Another big differentiator is in reporting, if you need to generate reports then JMeter is a much better choice as it has components that collect and collate information and you can dump data to XML for XSLT transformation into pretty much any output format you want. It is also possible to run JMeter headless once you have the test scripts so it is possible to encorporate it into a continuous integration process. Debugging slightly flaky applications is much easier with JMeter because you can easily capture a lot of result information and then just delete the data gathering component once the test flow is working.

A lot of the functionality of both products overlaps: they can both be used a browser proxy and be used to capture scripts as a user “drives” around the site. These captures are likely to form the basis of your test plans unless you have a very clear URL scheme with little session state.

Both use thread pools to generate load and both tend to get blocked on your application before they max out their local machine (although both are capable of using 90% of memory and CPU). JMeter has a few nice options around randomly ramping up the thread activation (recreating a spike in usage more closely). The Grinder tends to give more bang for the buck as its runtime is very simple and minimal.

Both are also capable of using distributed agents and collating the data from these agents back to the coordinator.

In many ways there isn’t a “bad” choice to be made between them. So what might sway your choice one way or another? Well JMeter is an Apache project and that might make a difference for some people as you have all those good things like project governance and a good chance the project is going to continue to be developed and enhanced. JMeter was also the only project to have a test suite last time I checked out both code bases.

The Grinder does have one unbeatable quality in my opinion and that’s flexibility. When you look at the features listed on the websites you might think that JMeter does all this cool stuff with HTTP, SOAP and POP3 and the like and that The Grinder is comparatively light in the feature set.

The opposite is actually true, as The Grinder website points out the The Grinder can test anything with a Java API. There really is no limit to what you can make it do or how you can execute your test plan. In fact most of the things I’ve complained about with The Grinder are fixable from within the test scripts  (what I am really complaining about is that some things like capturing HTML output per run is something that should be available as part of the standard package). On the other hand I felt that creating a new JMeter component was actually quite tricky as you have to deal with both the GUI aspects and the actual functionality you are trying to create in your test component.

If you really want to have total control of your concurrent volume testing then The Grinder is probably the best product for you.

Perhaps the last topic for consideration is The Grinder’s use of Jython.
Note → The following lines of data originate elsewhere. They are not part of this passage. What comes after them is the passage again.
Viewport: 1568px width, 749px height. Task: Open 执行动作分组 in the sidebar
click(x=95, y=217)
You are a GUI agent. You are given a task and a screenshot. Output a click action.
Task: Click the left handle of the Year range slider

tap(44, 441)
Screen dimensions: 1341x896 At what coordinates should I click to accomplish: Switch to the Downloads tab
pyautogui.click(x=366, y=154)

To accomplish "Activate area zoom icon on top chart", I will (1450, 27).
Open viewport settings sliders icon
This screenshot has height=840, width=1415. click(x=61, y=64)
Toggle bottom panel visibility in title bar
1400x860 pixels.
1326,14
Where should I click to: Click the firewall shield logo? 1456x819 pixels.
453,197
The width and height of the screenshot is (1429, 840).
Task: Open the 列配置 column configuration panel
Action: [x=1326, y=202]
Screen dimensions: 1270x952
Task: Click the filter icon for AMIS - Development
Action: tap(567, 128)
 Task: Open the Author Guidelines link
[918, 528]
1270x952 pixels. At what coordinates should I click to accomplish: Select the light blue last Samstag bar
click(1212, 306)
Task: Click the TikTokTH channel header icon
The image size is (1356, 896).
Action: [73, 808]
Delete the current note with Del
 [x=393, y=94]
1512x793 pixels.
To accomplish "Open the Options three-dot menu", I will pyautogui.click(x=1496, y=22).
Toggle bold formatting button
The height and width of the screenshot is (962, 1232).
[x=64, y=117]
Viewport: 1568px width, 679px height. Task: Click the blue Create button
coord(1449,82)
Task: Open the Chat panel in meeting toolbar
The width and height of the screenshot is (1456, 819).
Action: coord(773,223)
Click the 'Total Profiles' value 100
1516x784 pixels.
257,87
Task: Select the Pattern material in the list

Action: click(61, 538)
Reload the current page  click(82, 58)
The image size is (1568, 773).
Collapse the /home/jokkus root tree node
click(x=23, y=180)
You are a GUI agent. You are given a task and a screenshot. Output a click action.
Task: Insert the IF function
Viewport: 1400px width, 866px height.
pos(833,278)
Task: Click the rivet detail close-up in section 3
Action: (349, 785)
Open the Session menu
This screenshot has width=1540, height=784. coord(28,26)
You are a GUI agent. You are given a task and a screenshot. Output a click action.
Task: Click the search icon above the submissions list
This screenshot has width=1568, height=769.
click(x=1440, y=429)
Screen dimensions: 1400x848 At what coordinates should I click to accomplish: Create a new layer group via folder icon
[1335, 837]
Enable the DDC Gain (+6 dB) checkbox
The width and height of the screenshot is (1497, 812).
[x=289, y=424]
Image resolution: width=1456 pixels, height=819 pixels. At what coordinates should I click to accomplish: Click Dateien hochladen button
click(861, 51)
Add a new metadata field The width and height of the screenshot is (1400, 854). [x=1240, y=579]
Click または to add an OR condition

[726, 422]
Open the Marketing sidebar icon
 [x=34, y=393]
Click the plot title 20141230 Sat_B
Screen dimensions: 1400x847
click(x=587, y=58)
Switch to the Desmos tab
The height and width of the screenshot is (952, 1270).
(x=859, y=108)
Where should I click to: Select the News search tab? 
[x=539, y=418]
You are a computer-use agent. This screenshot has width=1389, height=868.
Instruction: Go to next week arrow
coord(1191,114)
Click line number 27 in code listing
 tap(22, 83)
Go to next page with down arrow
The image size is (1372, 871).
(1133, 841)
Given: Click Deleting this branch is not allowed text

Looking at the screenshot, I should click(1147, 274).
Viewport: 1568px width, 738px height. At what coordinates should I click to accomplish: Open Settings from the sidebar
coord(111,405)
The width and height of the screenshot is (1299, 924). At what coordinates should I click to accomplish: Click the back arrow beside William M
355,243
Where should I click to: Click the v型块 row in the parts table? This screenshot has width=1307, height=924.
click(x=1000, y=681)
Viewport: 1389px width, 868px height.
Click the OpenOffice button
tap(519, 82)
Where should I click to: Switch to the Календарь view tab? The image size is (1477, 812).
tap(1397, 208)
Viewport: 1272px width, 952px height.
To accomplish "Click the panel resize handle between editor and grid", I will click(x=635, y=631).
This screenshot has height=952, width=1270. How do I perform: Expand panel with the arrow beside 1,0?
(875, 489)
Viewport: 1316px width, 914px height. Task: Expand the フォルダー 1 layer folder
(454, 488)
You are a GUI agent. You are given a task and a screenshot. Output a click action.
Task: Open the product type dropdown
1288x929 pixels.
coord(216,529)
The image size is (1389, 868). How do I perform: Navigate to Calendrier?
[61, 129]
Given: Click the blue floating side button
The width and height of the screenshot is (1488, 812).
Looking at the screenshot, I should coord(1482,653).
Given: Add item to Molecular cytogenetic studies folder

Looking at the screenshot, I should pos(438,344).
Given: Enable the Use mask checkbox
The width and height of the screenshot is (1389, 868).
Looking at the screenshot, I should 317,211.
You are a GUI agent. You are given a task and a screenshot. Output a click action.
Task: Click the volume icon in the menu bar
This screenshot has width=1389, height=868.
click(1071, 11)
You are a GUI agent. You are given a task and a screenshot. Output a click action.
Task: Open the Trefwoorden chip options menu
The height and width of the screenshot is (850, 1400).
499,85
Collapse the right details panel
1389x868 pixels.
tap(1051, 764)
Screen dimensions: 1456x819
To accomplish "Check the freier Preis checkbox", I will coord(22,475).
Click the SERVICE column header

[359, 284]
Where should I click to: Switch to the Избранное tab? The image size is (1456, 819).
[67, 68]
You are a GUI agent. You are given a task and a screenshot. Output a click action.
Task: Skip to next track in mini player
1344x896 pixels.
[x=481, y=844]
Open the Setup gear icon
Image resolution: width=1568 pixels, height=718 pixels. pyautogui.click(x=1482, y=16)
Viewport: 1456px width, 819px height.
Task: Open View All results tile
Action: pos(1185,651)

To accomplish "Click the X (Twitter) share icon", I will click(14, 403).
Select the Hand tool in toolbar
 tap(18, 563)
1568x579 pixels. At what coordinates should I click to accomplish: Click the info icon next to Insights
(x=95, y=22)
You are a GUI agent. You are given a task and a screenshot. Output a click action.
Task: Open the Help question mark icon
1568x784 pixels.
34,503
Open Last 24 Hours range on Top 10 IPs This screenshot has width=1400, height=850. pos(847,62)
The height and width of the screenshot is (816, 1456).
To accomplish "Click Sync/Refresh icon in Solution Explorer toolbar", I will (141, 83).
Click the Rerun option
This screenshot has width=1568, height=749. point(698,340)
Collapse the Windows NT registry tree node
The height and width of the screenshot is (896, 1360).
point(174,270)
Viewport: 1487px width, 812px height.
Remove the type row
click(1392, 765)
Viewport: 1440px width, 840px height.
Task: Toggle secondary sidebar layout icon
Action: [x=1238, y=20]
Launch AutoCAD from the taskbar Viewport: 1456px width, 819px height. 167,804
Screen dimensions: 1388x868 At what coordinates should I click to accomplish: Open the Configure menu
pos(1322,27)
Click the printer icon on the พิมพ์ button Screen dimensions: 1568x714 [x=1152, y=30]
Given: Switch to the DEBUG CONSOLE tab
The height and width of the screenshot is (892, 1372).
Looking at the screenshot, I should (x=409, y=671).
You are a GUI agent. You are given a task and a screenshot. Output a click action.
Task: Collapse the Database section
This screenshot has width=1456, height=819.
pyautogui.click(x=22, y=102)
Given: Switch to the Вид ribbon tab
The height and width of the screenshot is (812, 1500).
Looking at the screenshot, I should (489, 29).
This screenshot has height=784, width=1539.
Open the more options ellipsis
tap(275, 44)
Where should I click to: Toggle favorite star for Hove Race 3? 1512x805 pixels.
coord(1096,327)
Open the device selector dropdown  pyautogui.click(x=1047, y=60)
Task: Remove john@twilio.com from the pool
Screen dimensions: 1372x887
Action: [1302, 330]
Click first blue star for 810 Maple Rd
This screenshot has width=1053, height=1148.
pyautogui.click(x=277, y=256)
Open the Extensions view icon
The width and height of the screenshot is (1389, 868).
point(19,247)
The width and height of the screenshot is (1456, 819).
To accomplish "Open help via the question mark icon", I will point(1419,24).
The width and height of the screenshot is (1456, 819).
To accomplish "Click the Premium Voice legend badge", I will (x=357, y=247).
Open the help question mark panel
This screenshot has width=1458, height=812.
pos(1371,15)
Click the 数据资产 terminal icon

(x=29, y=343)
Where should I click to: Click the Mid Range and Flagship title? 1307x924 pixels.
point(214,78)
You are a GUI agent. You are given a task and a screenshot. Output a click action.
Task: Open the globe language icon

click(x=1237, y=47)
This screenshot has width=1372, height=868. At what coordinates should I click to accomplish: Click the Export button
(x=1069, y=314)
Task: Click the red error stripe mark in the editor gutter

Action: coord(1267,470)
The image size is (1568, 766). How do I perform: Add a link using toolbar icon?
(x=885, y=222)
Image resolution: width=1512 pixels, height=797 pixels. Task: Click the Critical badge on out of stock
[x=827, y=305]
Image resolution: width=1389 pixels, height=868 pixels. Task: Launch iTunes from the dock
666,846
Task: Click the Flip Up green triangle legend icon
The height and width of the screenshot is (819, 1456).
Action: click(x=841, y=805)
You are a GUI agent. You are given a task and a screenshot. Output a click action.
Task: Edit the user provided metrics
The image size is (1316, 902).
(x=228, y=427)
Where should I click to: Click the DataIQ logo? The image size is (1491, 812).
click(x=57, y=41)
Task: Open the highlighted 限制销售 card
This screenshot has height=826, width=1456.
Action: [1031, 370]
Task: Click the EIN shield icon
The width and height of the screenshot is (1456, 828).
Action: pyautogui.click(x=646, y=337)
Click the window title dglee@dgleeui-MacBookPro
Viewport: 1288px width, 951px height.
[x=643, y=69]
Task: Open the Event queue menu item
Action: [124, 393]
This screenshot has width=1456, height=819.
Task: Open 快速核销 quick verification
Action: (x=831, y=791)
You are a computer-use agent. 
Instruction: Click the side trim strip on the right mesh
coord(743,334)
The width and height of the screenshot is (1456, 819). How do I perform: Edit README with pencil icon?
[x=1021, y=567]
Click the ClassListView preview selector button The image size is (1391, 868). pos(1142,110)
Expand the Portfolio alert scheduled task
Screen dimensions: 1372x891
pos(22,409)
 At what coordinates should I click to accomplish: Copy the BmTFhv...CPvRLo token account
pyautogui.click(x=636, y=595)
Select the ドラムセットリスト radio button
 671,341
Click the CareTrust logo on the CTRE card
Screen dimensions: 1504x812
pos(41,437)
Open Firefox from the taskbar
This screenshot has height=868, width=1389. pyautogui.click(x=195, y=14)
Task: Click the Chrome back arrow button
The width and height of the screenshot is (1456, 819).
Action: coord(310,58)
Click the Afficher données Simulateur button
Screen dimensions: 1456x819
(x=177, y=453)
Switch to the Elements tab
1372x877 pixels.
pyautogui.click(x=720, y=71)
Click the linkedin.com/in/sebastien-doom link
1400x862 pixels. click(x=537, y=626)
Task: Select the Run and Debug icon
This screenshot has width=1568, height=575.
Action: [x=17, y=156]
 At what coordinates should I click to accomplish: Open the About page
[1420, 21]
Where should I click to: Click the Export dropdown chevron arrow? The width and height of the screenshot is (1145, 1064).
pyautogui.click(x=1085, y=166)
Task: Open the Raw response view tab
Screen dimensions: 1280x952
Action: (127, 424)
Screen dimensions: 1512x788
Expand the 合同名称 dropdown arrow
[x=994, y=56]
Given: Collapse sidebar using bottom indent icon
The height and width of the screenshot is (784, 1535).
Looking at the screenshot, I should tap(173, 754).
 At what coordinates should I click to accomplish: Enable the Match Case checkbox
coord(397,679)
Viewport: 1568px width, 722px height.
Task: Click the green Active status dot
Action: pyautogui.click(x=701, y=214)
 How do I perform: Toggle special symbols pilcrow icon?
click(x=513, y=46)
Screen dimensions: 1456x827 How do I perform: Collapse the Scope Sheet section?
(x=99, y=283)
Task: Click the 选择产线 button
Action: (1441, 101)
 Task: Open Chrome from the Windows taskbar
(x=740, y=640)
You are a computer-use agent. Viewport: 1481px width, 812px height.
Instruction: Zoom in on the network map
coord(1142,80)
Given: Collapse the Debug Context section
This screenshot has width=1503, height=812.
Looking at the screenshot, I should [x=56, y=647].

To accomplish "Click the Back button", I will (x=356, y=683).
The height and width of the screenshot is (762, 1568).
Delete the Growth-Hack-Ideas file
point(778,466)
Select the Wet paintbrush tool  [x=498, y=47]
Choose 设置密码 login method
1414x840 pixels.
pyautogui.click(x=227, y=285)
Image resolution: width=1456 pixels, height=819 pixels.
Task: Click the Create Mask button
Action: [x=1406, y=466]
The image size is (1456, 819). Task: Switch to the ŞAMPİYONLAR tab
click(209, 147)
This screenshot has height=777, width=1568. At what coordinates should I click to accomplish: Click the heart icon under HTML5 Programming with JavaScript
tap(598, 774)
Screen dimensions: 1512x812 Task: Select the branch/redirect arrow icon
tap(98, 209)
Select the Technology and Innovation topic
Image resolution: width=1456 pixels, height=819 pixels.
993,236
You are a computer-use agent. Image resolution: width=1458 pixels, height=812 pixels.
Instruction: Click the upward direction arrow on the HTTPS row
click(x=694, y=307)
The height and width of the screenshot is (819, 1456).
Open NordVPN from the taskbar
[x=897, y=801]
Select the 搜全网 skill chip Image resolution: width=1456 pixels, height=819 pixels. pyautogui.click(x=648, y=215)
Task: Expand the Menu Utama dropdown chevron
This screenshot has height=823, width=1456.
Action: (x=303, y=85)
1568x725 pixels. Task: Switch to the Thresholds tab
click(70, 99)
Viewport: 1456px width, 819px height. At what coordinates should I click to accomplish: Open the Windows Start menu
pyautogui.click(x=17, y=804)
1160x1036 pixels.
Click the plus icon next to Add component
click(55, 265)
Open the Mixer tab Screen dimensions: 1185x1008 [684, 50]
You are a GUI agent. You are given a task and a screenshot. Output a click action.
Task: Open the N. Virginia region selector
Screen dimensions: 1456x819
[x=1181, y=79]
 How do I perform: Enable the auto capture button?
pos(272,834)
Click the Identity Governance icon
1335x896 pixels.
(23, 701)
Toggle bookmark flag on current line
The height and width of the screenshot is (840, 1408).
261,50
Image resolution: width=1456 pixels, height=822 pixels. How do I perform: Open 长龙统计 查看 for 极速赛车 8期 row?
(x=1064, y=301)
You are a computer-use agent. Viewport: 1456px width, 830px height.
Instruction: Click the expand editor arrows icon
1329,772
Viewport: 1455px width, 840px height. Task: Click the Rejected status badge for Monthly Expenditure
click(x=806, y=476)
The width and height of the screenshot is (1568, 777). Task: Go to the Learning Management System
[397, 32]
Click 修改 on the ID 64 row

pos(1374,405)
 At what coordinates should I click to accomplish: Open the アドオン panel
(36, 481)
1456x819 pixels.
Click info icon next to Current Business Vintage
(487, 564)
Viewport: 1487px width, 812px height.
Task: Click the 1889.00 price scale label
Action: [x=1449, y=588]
Python is a great language and you get a lot of power for some very concise code. Just as some people are going to find it off-putting others are actually going to find it very compelling.

Okay so yet another weak “horses for courses” post on the InterWeb. Perhaps the easiest summary to end on is that your test teams will probably take a shine to JMeter while your developer teams who are also building scale tests are probably going to like The Grinder; unless they dislike Python or learning a new language.